Qwen 3.5 2B is Alibaba Cloud’s mobile-first member of the Qwen 3.5 Small Series, released March 1, 2026. The series ships in four sizes — 0.8 B, 2 B, 4 B, and 9 B — and unlike most “smaller-than-flagship” model families, Qwen 3.5 Small was designed from scratch for on-device deployment rather than distilled from a larger sibling. The 2 B variant is the sweet spot for phones: small enough to run on 4 GB-RAM mid-range devices, large enough to deliver useful reasoning and multilingual capability.
Core specs at a glance
(See spec card above — populated from structured data.)
What devices can run it?
The 2 B variant at Q4 quantization fits in roughly 1.5 GB of storage with about 2-3 GB of RAM headroom for context. That puts the floor at most modern Android phones with 4 GB+ RAM and any iPhone from the 15 Pro generation onwards. On flagship hardware (Pixel 8 Pro, iPhone 17 Pro, Galaxy S24 Ultra) it produces 30-50 tokens per second. Mid-range phones see 15-25 tok/s, still very usable for chat-style interactions.
Strengths and limitations
Strengths. Industry-leading 262 K context window for an on-device model — twice Gemma 4 E2B’s 128 K. Native support for 200+ languages with particular strength in Chinese, Japanese, Korean, and English. Hybrid Gated Delta + sparse Mixture-of-Experts architecture means strong performance per active parameter. Apache 2.0 license simplifies enterprise contracts.

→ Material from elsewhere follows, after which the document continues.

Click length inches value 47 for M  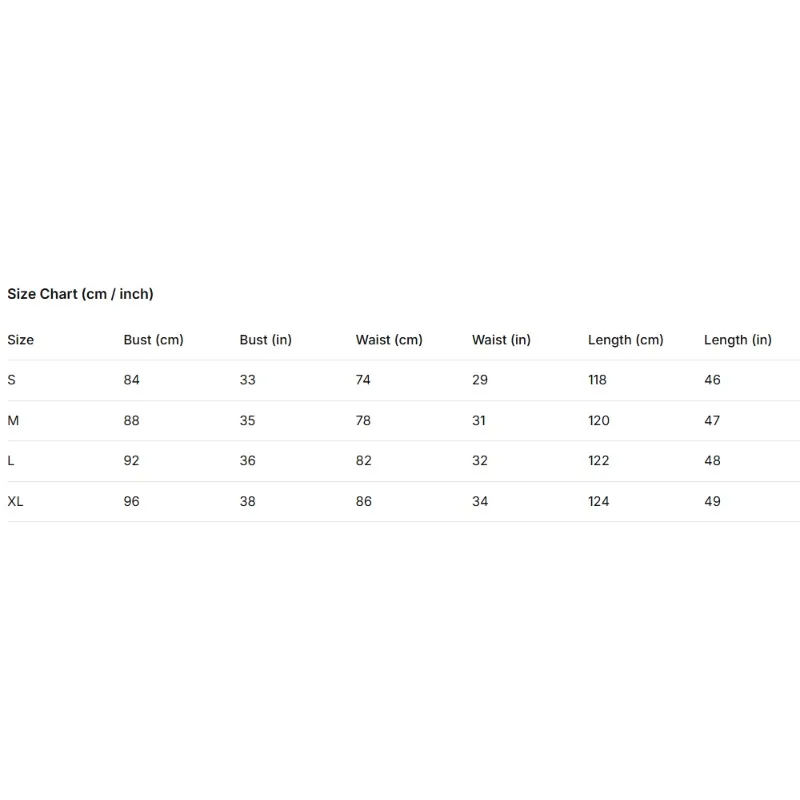712,420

Limitations. No native audio modality (Gemma 4 and Phi-4-multimodal both add audio). Marginally weaker than Gemma 4 on pure English benchmarks. Vision capability is solid but trails MiniCPM-V 4.0’s specialized multimodal training. The MoE architecture produces variable latency depending on which experts route per token, which can complicate real-time applications.
When to choose it (and when not to)
Choose Qwen 3.5 2B if: your users include significant Chinese, Japanese, or Korean speakers; you need very long context (legal documents, codebases, full chat histories); you target broad device coverage including 4 GB-RAM phones; you want Apache 2.0 license simplicity.

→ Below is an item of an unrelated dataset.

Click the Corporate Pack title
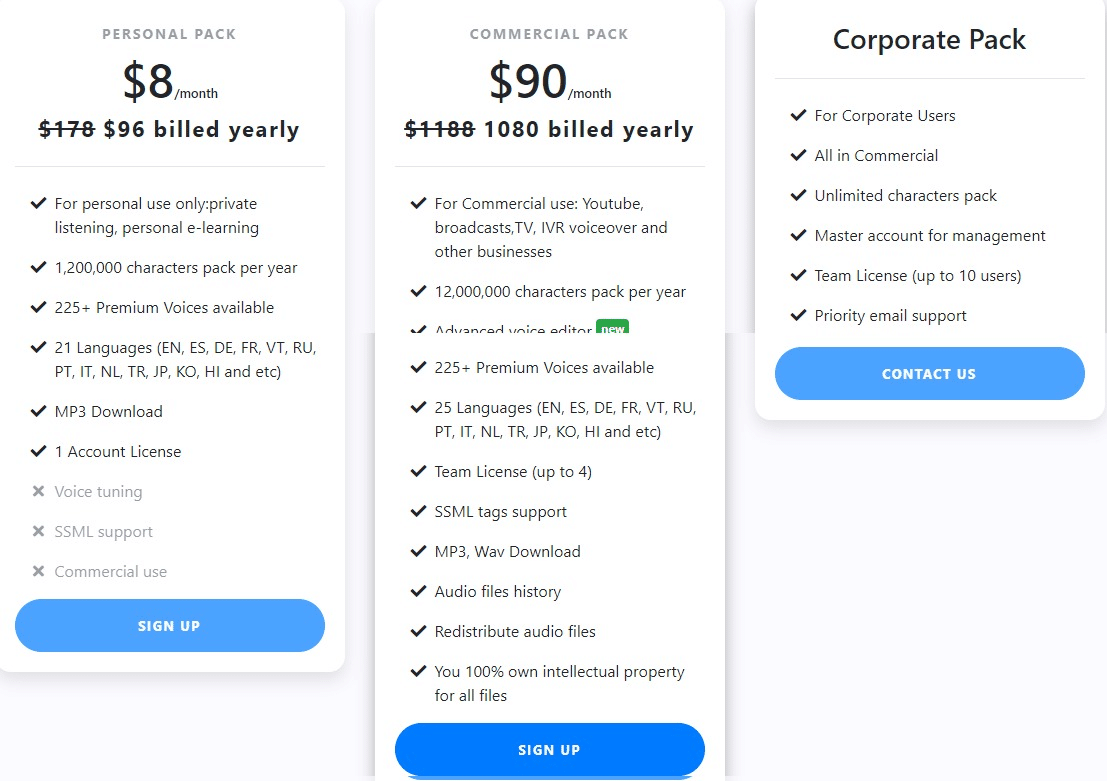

Skip it if: you need on-device audio (Gemma 4 or Phi-4-multimodal); your workload is vision-heavy and benchmark accuracy matters most (MiniCPM-V 4.0 is specialized for vision); you need predictable latency for real-time use cases (dense models like Llama 3.2 3B have more uniform per-token cost).

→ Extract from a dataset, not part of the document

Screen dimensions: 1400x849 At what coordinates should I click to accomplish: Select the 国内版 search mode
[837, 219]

How it compares to similar on-device models
Closest peers are Gemma 4 E2B (smaller, multimodal text+vision+audio, Apache 2.0, 128 K context) and MiniCPM-V 4.0 (specialized for vision, 4 B parameters, larger but vision-strong). Qwen wins on context length and multilingual reach; Gemma wins on audio; MiniCPM wins on vision tasks. For a side-by-side, see the leaderboard.
In a real Cove app
Cove Travel handles dozens of language pairs offline using Gemma 4. For Mandarin, Cantonese, Japanese, and Korean translation tasks specifically, Qwen 3.5 2B would be a stronger base — its training data weight on East Asian languages is unmatched among current open-weight on-device models. If a future Cove release ships a “Cove China” variant tuned for the domestic market, Qwen 3.5 2B would be our starting point.